La raison en est simple : nous ne voulons pas que vous renonciez aux jolies chaussures dans quelques années.
Ce n'est peut-être pas un point que vous remarquerez au moment de recevoir un kutsukazari et de l'accueillir chez vous. Mais après l'avoir porté longtemps, votre impression sera, croyons-nous, différente. Nous voulons faire tout ce qui est en notre pouvoir pour que ce que nous livrons ne soit pas seulement acheté, mais aimé pendant des années.
Vous sauriez
sûrement en fabriquer
un vous-même.
Nous apprenons encore et respectons celles qui fabriquent les leurs.
La structure d'un kutsukazari est très simple. C'est cette simplicité, croyons-nous, qui lui permet d'être doux pour vos chaussures et doux pour votre corps. Nous n'avons jamais été designers, créateurs ni artistes ; nous prototypons en apprenant à mesure. Nous faisons de notre mieux pour réaliser quelque chose qui vous plaise, mais s'il se trouve que vous travaillez vous-même la chaussure ou l'ornement, par métier ou par loisir, notre travail pourra vous paraître en deçà du vôtre.

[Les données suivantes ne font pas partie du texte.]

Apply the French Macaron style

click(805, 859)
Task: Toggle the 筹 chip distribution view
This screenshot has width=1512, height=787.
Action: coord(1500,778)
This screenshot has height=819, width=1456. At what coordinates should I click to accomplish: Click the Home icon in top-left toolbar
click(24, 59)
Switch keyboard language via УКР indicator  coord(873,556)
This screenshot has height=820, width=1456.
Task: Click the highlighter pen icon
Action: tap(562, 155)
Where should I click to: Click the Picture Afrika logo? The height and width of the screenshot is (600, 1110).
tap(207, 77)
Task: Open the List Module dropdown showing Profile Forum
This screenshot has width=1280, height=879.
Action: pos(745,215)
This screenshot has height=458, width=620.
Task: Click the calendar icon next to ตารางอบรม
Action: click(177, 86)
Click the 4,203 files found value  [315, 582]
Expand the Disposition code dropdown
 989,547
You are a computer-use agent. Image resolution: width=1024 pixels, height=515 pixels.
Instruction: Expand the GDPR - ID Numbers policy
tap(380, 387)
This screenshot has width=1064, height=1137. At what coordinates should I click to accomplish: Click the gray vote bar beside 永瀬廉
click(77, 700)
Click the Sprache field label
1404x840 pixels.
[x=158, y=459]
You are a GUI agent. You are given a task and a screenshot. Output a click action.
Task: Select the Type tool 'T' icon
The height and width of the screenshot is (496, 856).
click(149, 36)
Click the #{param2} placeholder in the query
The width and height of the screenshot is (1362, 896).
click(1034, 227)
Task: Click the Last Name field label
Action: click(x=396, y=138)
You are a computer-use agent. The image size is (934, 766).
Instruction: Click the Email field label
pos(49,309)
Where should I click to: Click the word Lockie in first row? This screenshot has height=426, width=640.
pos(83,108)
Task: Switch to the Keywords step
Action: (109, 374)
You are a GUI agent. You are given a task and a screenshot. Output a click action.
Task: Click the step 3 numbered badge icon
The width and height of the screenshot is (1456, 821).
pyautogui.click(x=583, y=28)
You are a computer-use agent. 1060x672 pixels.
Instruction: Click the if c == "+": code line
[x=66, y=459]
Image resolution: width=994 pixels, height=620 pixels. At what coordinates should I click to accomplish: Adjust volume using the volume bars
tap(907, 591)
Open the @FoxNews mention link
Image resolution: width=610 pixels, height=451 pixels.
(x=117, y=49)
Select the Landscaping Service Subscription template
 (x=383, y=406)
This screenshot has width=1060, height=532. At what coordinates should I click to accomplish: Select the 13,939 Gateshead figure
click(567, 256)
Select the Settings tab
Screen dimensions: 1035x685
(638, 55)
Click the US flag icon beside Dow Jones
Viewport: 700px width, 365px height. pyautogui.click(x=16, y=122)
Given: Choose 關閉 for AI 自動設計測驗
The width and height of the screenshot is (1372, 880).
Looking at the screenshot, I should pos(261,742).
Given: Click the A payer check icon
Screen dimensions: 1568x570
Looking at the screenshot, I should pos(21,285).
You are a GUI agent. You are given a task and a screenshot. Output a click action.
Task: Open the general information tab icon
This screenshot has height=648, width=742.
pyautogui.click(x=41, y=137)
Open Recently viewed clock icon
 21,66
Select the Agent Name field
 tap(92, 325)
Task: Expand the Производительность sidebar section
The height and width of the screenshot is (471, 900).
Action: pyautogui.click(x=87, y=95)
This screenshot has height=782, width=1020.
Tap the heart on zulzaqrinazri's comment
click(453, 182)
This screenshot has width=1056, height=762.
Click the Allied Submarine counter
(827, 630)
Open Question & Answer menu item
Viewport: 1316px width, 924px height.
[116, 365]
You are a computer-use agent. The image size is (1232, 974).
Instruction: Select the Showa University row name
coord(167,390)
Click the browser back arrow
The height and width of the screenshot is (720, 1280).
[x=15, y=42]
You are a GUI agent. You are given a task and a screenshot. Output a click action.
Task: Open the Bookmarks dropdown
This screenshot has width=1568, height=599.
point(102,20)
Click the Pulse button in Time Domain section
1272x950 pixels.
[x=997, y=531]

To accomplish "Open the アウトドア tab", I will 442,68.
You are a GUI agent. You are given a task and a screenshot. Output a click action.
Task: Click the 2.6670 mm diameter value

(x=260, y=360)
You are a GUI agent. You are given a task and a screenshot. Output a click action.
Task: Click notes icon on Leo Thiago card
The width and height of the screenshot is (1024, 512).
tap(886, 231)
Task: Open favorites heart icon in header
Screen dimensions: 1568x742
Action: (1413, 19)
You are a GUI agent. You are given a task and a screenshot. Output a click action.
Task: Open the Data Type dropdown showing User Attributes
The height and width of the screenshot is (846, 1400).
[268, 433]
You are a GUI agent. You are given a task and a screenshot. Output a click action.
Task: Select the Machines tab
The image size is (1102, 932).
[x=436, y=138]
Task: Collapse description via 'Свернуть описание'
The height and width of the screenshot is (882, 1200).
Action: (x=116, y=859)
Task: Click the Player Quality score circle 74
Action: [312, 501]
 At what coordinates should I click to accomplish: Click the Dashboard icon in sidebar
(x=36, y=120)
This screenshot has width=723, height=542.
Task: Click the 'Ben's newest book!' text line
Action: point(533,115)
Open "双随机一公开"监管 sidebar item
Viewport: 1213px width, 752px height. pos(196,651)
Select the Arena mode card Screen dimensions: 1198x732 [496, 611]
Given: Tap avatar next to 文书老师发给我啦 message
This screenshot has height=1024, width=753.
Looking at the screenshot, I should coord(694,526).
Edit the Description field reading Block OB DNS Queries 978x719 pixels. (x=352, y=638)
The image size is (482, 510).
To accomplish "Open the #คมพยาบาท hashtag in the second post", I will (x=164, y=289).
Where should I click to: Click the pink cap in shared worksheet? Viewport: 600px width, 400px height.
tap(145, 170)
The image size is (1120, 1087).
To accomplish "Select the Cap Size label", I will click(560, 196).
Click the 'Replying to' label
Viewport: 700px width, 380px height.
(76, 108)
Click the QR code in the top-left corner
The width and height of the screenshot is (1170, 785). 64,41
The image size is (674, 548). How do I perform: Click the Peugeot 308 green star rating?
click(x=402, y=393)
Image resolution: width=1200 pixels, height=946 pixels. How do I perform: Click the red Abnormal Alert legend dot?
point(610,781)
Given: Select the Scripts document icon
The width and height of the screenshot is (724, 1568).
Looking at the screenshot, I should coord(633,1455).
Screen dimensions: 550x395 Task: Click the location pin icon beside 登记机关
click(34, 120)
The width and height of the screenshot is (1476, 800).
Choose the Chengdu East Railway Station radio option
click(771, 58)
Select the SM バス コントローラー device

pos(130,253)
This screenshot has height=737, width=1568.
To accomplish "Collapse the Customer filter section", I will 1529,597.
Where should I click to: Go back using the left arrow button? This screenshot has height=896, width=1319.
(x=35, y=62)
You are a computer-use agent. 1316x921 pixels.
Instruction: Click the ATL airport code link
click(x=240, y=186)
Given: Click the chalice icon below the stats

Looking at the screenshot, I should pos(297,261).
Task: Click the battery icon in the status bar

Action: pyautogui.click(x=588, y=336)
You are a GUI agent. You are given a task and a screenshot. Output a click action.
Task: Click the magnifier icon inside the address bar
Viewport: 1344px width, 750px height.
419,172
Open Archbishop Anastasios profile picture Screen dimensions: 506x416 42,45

Dans la mode et les accessoires, comme dans tout domaine créatif et tout métier, il y a comparaison et il y a concurrence. Elles ont contribué à la croissance et à la maturité de la culture, et nous ont enrichis matériellement autant qu'en esprit.
En même temps, la fierté que l'on tire de créer peut aller trop loin et conduire à dénigrer le travail et les réussites d'autrui : s'élever soi-même, ou élever quelqu'un que l'on admire, en rabaissant un autre. À qui serait porté à cela, nous voudrions dire : ce n'est pas nécessaire. Vous êtes déjà accomplie, et admirable telle que vous êtes.
Kutsukazari Inc. espère réaliser un rêve auquel on avait renoncé, par l'idée d'ajouter de l'ornement, après coup, à des chaussures confortables. Nous voulons que ce soit simple, abordable et commode. Nous ne faisons que commencer, et notre travail est peut-être encore malhabile. Certaines se diront qu'elles feraient mieux elles-mêmes, et elles auront sans doute raison.
Le mot kutsukazari, « ornement de chaussure », existe depuis longtemps en japonais et figure dans la classification du registre des marques de l'Office japonais des brevets. Cherchez-le sur Google, pourtant, et vous trouverez peu de produits vendus sous ce nom, et aucune entreprise ni boutique qui s'y consacre.
Notre but est d'abord de répandre les kutsukazari et de réaliser quelque chose qui satisfasse le plus grand nombre.
(Une petite requête. Si vous souhaitez nous proposer de faire de votre propre travail un kutsukazari, nous vous prions de ne pas joindre d'emblée croquis ni échantillons de votre idée. C'est simplement une précaution contre les soupçons de vol d'idée ou de plagiat qui surgissent si souvent dans les domaines créatifs.)